[Entries shown Boundary: Start]

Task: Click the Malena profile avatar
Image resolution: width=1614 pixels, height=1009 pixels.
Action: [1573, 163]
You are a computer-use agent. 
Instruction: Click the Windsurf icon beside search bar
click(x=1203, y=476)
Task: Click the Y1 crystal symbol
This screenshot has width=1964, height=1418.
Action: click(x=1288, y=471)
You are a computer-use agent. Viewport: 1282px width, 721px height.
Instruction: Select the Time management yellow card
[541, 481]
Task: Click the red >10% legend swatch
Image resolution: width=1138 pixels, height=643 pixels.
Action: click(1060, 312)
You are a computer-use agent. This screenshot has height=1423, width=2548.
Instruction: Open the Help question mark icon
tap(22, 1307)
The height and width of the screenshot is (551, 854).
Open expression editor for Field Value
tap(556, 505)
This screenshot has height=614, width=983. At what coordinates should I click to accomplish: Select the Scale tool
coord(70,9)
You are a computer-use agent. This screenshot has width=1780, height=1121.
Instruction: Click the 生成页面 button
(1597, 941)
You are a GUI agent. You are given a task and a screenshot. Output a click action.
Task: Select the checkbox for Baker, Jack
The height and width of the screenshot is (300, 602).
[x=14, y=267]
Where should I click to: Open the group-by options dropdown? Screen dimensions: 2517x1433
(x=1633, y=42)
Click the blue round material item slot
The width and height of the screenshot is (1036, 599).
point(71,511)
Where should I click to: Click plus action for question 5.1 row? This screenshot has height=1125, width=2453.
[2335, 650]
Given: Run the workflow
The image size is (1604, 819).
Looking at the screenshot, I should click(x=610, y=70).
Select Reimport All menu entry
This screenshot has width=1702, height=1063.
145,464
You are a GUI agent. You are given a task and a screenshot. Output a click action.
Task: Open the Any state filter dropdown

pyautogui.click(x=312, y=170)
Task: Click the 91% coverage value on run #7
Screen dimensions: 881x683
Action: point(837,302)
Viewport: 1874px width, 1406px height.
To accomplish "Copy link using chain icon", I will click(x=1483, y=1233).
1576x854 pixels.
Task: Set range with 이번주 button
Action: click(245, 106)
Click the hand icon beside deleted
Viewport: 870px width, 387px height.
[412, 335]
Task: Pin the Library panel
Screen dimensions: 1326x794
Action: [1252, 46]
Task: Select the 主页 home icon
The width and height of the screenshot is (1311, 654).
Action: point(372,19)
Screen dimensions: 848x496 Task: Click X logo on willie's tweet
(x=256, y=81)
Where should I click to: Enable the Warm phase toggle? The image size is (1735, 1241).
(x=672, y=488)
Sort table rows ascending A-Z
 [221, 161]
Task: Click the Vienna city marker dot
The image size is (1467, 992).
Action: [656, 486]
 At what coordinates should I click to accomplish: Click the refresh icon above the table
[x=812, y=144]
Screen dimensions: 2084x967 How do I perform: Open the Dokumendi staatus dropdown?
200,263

[Entries shown Boundary: End]

Wherever the line holding "Select Reimport All menu entry" falls in the entries above, copy exactly from it through the line holding "Task: Click the Vienna city marker dot", inclusive, and add nothing.

Select Reimport All menu entry
This screenshot has width=1702, height=1063.
145,464
You are a GUI agent. You are given a task and a screenshot. Output a click action.
Task: Open the Any state filter dropdown

pyautogui.click(x=312, y=170)
Task: Click the 91% coverage value on run #7
Screen dimensions: 881x683
Action: point(837,302)
Viewport: 1874px width, 1406px height.
To accomplish "Copy link using chain icon", I will click(x=1483, y=1233).
1576x854 pixels.
Task: Set range with 이번주 button
Action: click(245, 106)
Click the hand icon beside deleted
Viewport: 870px width, 387px height.
[412, 335]
Task: Pin the Library panel
Screen dimensions: 1326x794
Action: [1252, 46]
Task: Select the 主页 home icon
The width and height of the screenshot is (1311, 654).
Action: point(372,19)
Screen dimensions: 848x496 Task: Click X logo on willie's tweet
(x=256, y=81)
Where should I click to: Enable the Warm phase toggle? The image size is (1735, 1241).
(x=672, y=488)
Sort table rows ascending A-Z
 [221, 161]
Task: Click the Vienna city marker dot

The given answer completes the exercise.